There was never any chance that a new collective bargaining agreement was going to materialize over the summer.
No one should be surprised at where things stand -- talks at a standstill, with the expiry of the CBA looming next week and the subsequent lockout. That was always going to be the way this played out. Neither side was going to show its true hand until it was really on the clock.
At least the summer negotiating sessions weren't a total waste. That was a stark difference from the summer of 2004, when in the face of obvious Armageddon -- the owners willing to scrap a whole season to get their salary cap -- the summer sessions were a pure charade.
Not this time around.
"I think it's been different in a lot of respects," NHL deputy commissioner Bill Daly said Wednesday. "At least with respect to a lot of the issues that need to be discussed and worked out, we ploughed a lot of ground in that area and made some progress. I think we have some tentative agreement to some things, we have teed up issues in other areas -- so from that perspective we had a good summer of negotiation.

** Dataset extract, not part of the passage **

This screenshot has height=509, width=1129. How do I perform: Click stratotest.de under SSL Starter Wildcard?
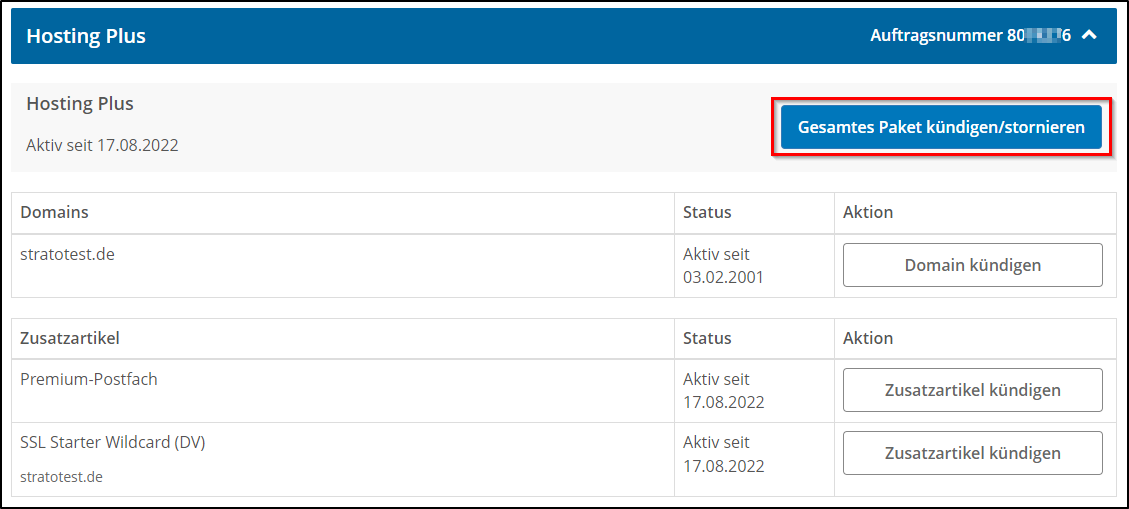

"Each side was also able to express where they are on the economics of the deal. Some of the system issues, those still need to be resolved. There hasn't been a lot of movement on those issues. And they are the critical issues to setting off all the dominos. We're focused on those issues exclusively right now."
While they remain far apart on the key economic issue -- the percentage the players will get in the new CBA -- both sides used the summer sessions to get ahead in other areas.